■ **TASK OBJECTIVE**
Reproduce every record below exactly as written, but leave out any pictures.

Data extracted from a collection
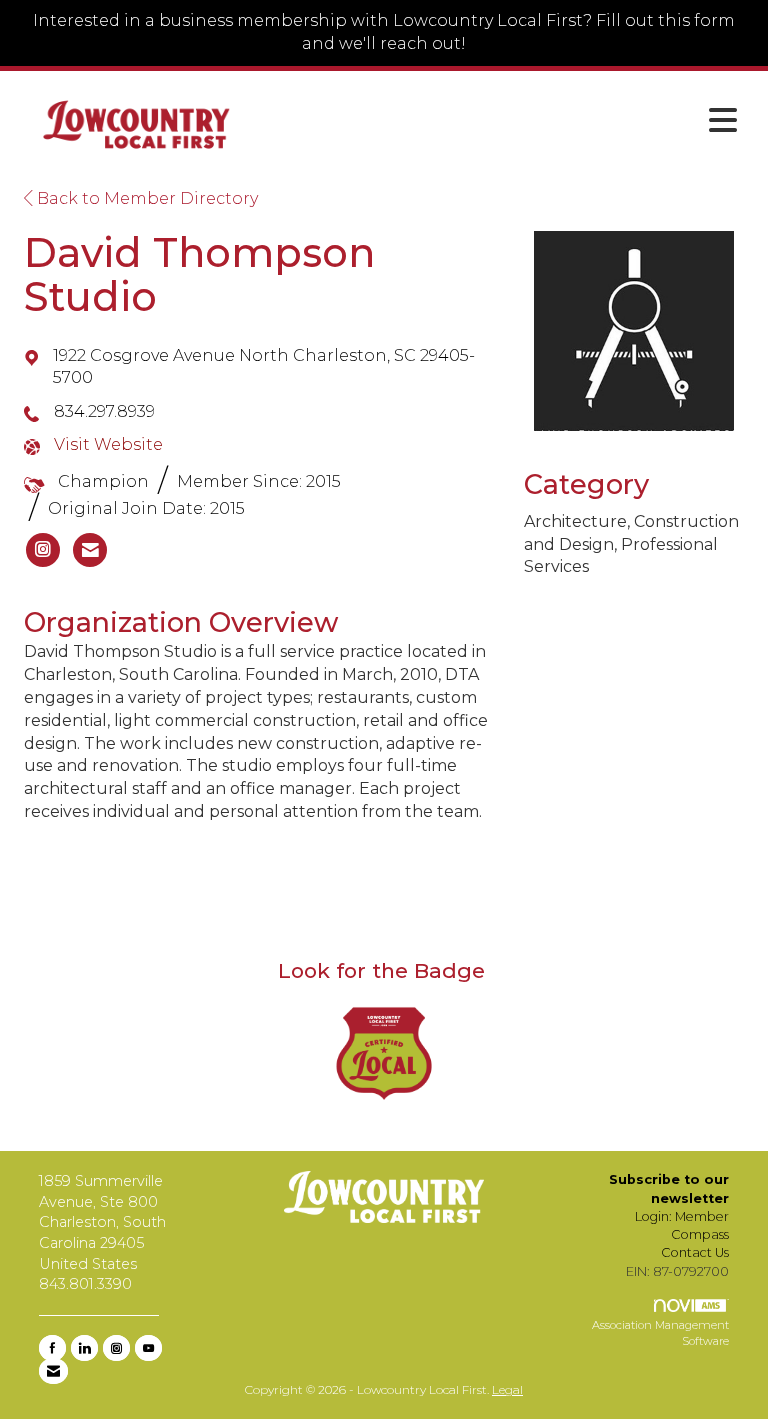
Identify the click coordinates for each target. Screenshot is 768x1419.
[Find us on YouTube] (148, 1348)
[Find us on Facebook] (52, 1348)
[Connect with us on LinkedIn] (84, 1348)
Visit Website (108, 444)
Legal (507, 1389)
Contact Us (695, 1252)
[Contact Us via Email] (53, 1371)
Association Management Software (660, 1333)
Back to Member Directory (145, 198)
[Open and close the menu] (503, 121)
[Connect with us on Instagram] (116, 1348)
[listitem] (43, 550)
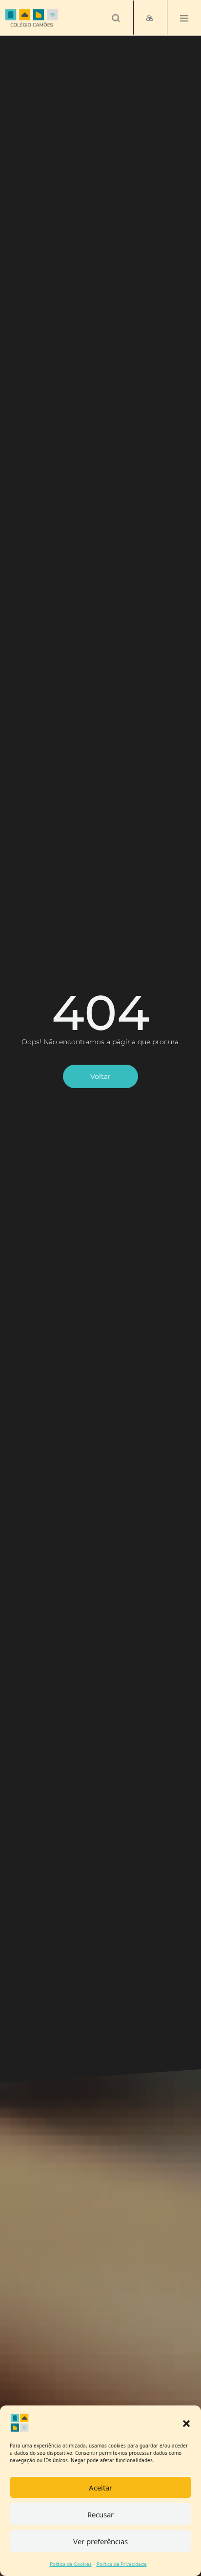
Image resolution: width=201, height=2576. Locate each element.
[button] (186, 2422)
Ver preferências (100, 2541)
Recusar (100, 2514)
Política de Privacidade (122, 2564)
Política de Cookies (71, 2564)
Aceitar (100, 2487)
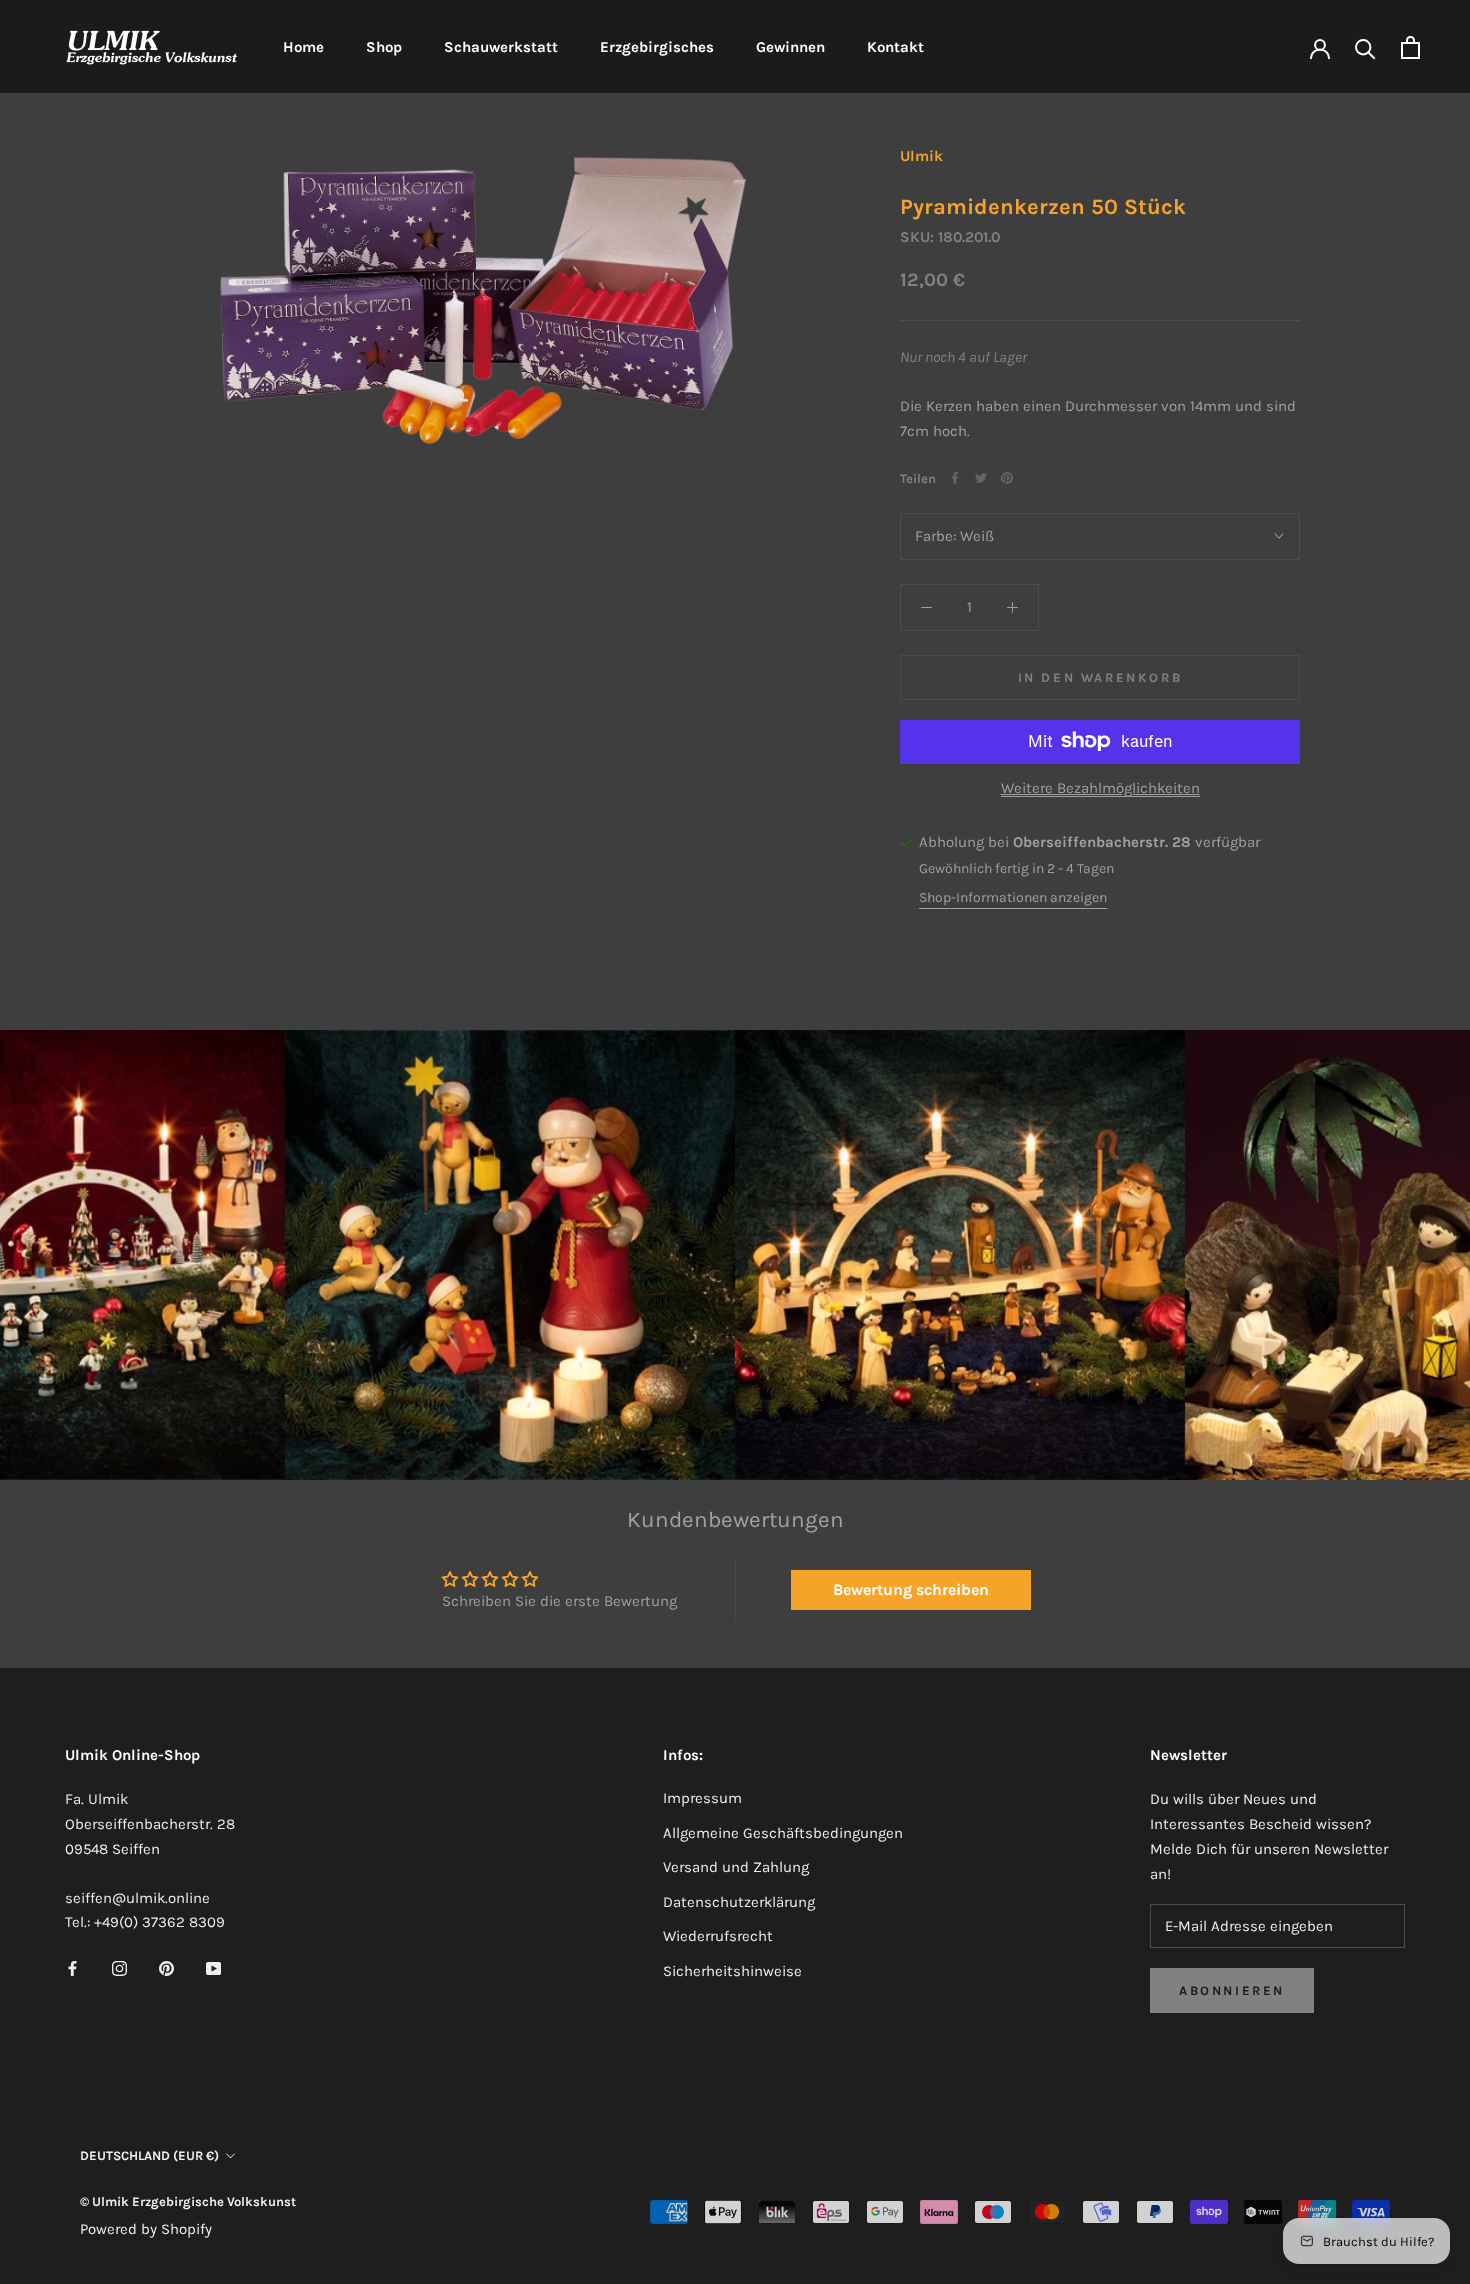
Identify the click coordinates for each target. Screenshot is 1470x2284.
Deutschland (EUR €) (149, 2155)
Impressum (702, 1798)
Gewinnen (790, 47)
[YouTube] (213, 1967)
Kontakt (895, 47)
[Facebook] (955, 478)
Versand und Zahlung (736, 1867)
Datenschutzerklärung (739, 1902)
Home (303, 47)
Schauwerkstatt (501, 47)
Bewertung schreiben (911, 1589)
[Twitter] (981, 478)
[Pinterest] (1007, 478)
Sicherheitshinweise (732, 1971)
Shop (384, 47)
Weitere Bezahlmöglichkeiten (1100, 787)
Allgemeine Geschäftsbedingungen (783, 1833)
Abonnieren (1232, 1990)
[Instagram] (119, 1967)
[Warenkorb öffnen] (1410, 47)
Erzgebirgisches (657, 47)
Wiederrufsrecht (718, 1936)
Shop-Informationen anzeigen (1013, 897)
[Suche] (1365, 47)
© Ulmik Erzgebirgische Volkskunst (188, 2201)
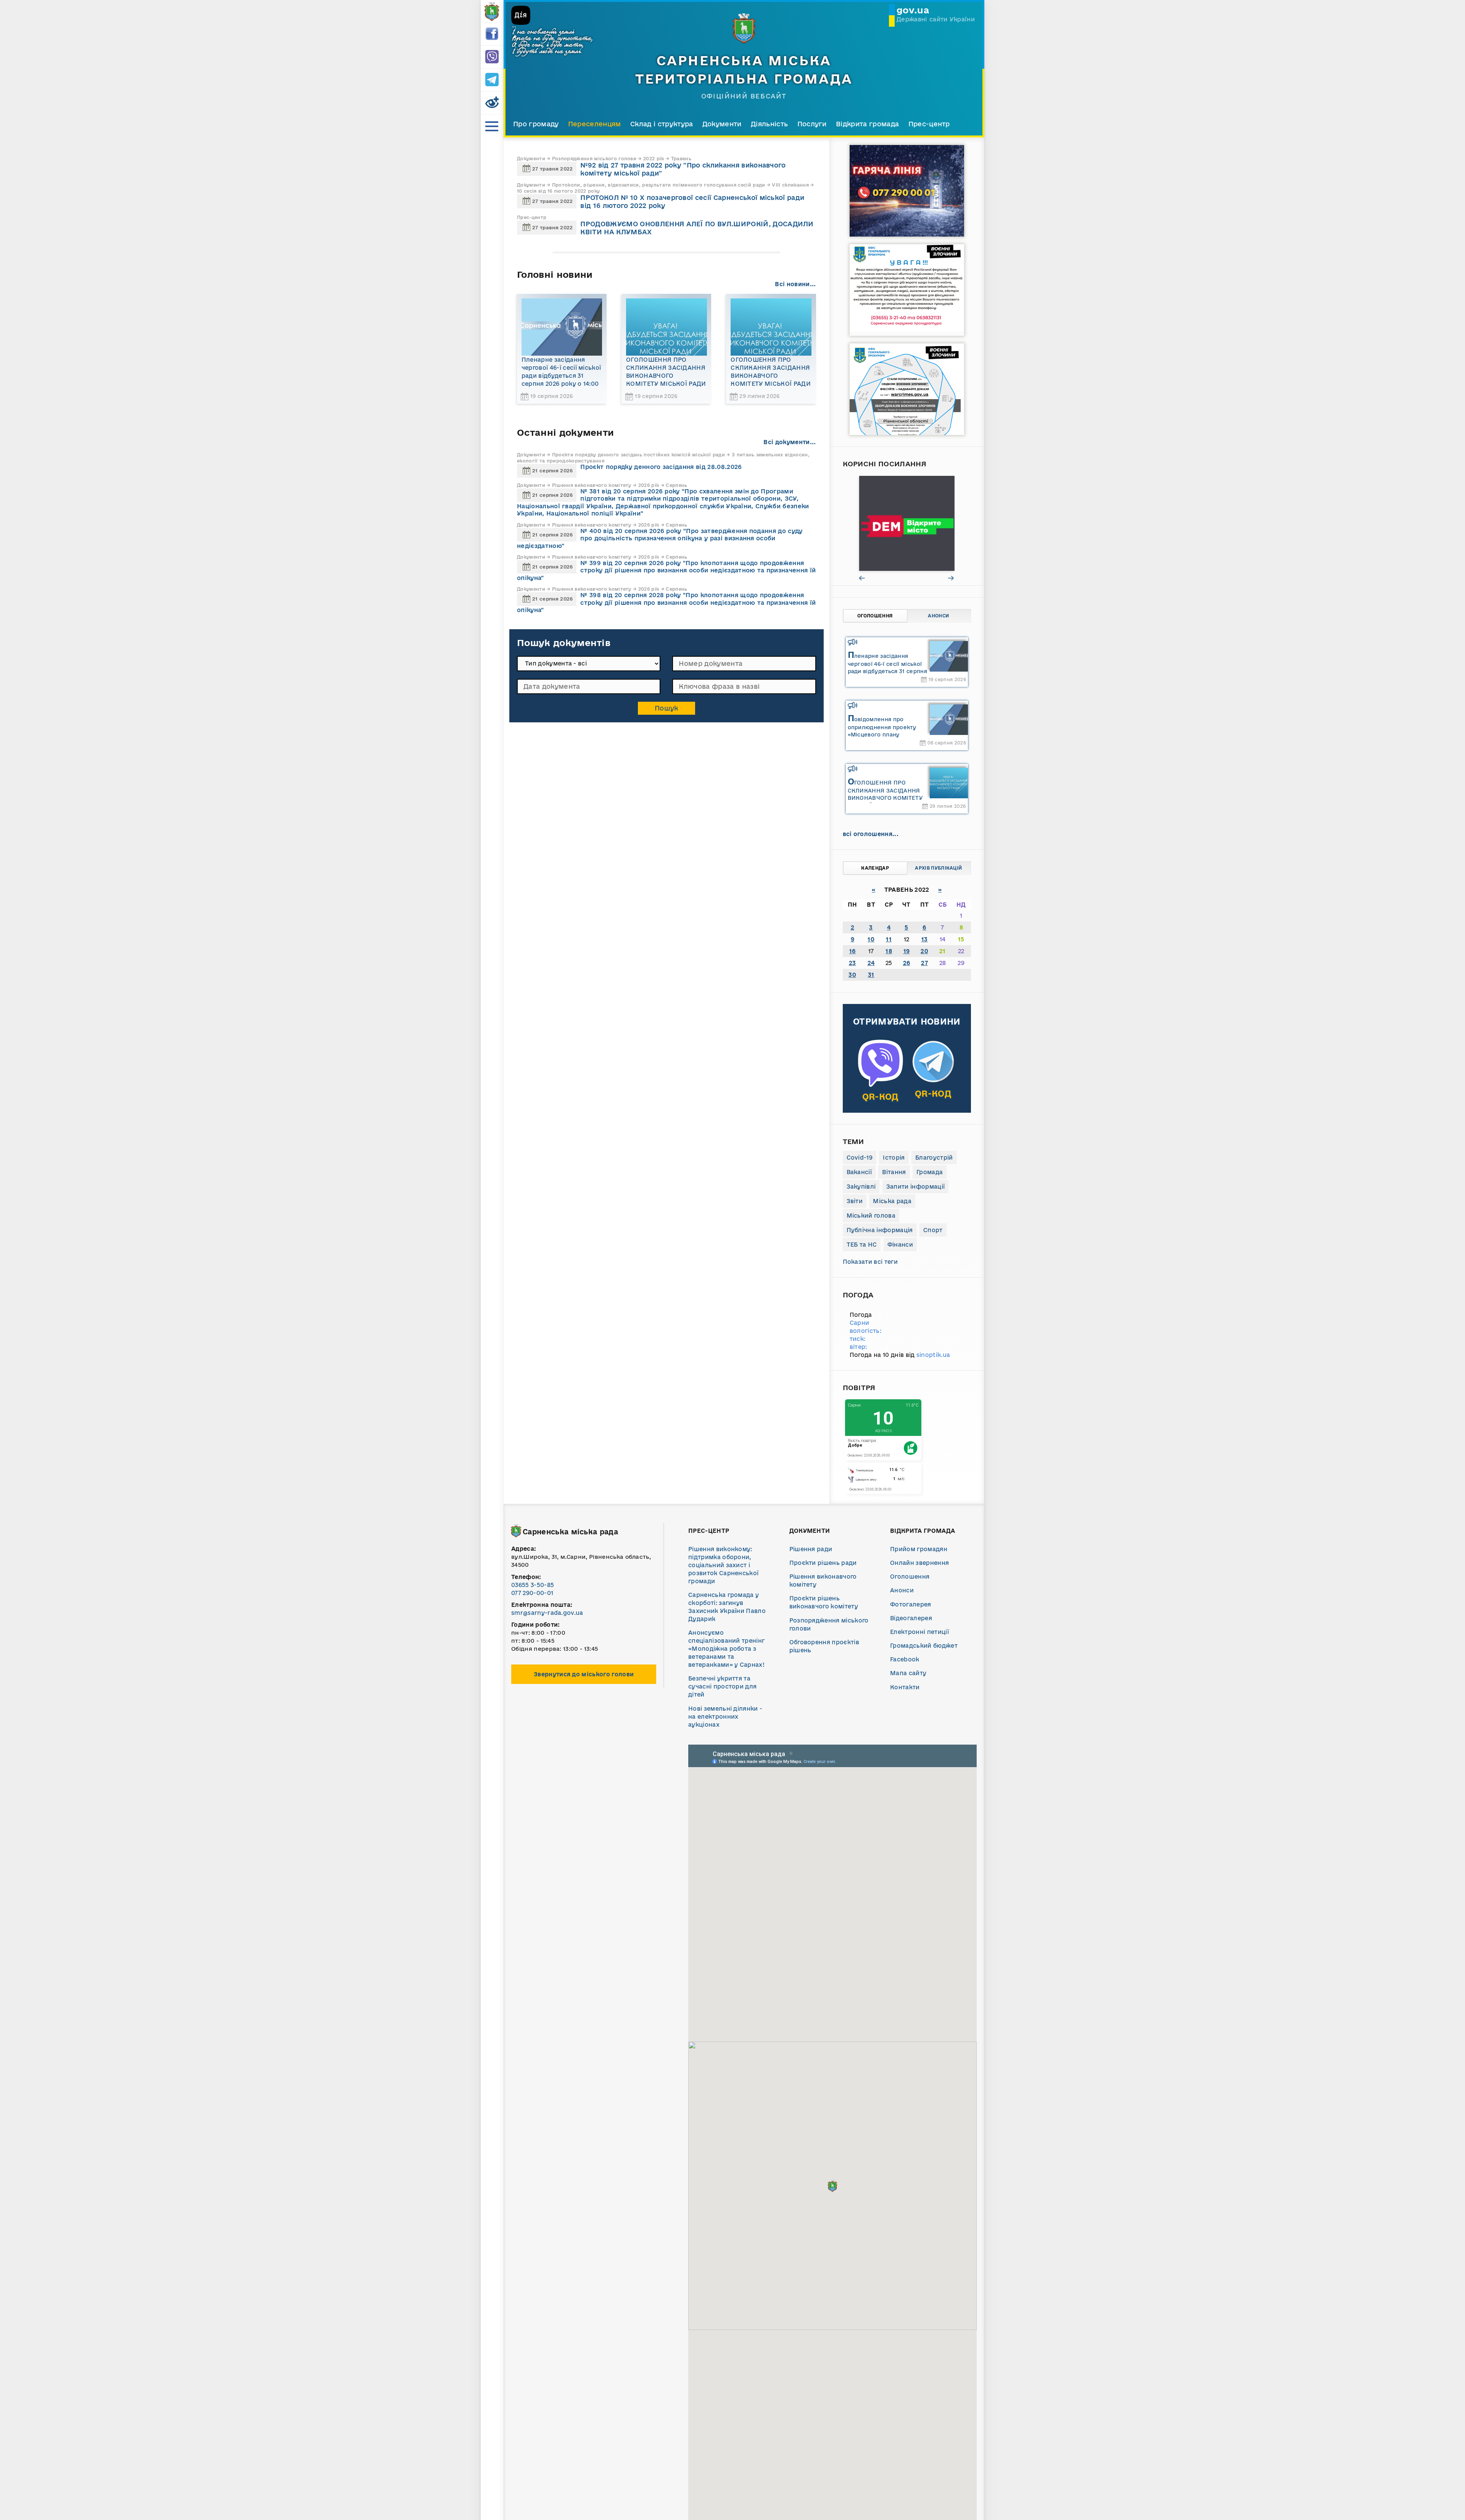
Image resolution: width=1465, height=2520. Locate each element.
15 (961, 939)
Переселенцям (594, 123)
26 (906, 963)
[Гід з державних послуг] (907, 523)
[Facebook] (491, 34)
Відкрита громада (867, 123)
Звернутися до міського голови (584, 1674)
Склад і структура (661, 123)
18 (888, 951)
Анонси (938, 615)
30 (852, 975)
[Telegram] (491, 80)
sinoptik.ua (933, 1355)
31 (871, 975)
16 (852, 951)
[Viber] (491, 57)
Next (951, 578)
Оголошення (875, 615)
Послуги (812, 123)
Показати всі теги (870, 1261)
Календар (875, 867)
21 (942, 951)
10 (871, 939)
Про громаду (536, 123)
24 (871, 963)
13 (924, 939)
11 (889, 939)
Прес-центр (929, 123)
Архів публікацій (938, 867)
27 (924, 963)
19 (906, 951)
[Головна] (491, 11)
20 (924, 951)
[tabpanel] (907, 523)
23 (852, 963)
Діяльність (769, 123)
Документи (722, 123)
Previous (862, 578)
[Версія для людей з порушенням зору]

■ **OUTPUT OF THE EXERCISE**
Identify the click coordinates for each target. Screenshot is 768x1419.
[Find us on YouTube] (148, 1348)
[Find us on Facebook] (52, 1348)
[Connect with us on LinkedIn] (84, 1348)
Visit Website (108, 444)
Legal (507, 1389)
Contact Us (695, 1252)
[Contact Us via Email] (53, 1371)
Association Management Software (660, 1333)
Back to Member Directory (145, 198)
[Open and close the menu] (503, 121)
[Connect with us on Instagram] (116, 1348)
[listitem] (43, 550)
Image resolution: width=201, height=2576. Locate each element.
[button] (186, 2422)
Ver preferências (100, 2541)
Recusar (100, 2514)
Política de Privacidade (122, 2564)
Política de Cookies (71, 2564)
Aceitar (100, 2487)
Identify the click coordinates for each target. Screenshot is 1470x2284.
Deutschland (EUR €) (149, 2155)
Impressum (702, 1798)
Gewinnen (790, 47)
[YouTube] (213, 1967)
Kontakt (895, 47)
[Facebook] (955, 478)
Versand und Zahlung (736, 1867)
Datenschutzerklärung (739, 1902)
Home (303, 47)
Schauwerkstatt (501, 47)
Bewertung schreiben (911, 1589)
[Twitter] (981, 478)
[Pinterest] (1007, 478)
Sicherheitshinweise (732, 1971)
Shop (384, 47)
Weitere Bezahlmöglichkeiten (1100, 787)
Allgemeine Geschäftsbedingungen (783, 1833)
Abonnieren (1232, 1990)
[Instagram] (119, 1967)
[Warenkorb öffnen] (1410, 47)
Erzgebirgisches (657, 47)
Wiederrufsrecht (718, 1936)
Shop-Informationen anzeigen (1013, 897)
[Suche] (1365, 47)
© Ulmik Erzgebirgische Volkskunst (188, 2201)
Image resolution: width=1465, height=2520. Locate each element.
15 (961, 939)
Переселенцям (594, 123)
26 (906, 963)
[Гід з державних послуг] (907, 523)
[Facebook] (491, 34)
Відкрита громада (867, 123)
Звернутися до міського голови (584, 1674)
Склад і структура (661, 123)
18 (888, 951)
Анонси (938, 615)
30 (852, 975)
[Telegram] (491, 80)
sinoptik.ua (933, 1355)
31 (871, 975)
16 (852, 951)
[Viber] (491, 57)
Next (951, 578)
Оголошення (875, 615)
Послуги (812, 123)
Показати всі теги (870, 1261)
Календар (875, 867)
21 (942, 951)
10 (871, 939)
Про громаду (536, 123)
24 (871, 963)
13 (924, 939)
11 (889, 939)
Прес-центр (929, 123)
Архів публікацій (938, 867)
27 (924, 963)
19 (906, 951)
[Головна] (491, 11)
20 (924, 951)
[tabpanel] (907, 523)
23 (852, 963)
Діяльність (769, 123)
Документи (722, 123)
Previous (862, 578)
[Версія для людей з порушенням зору]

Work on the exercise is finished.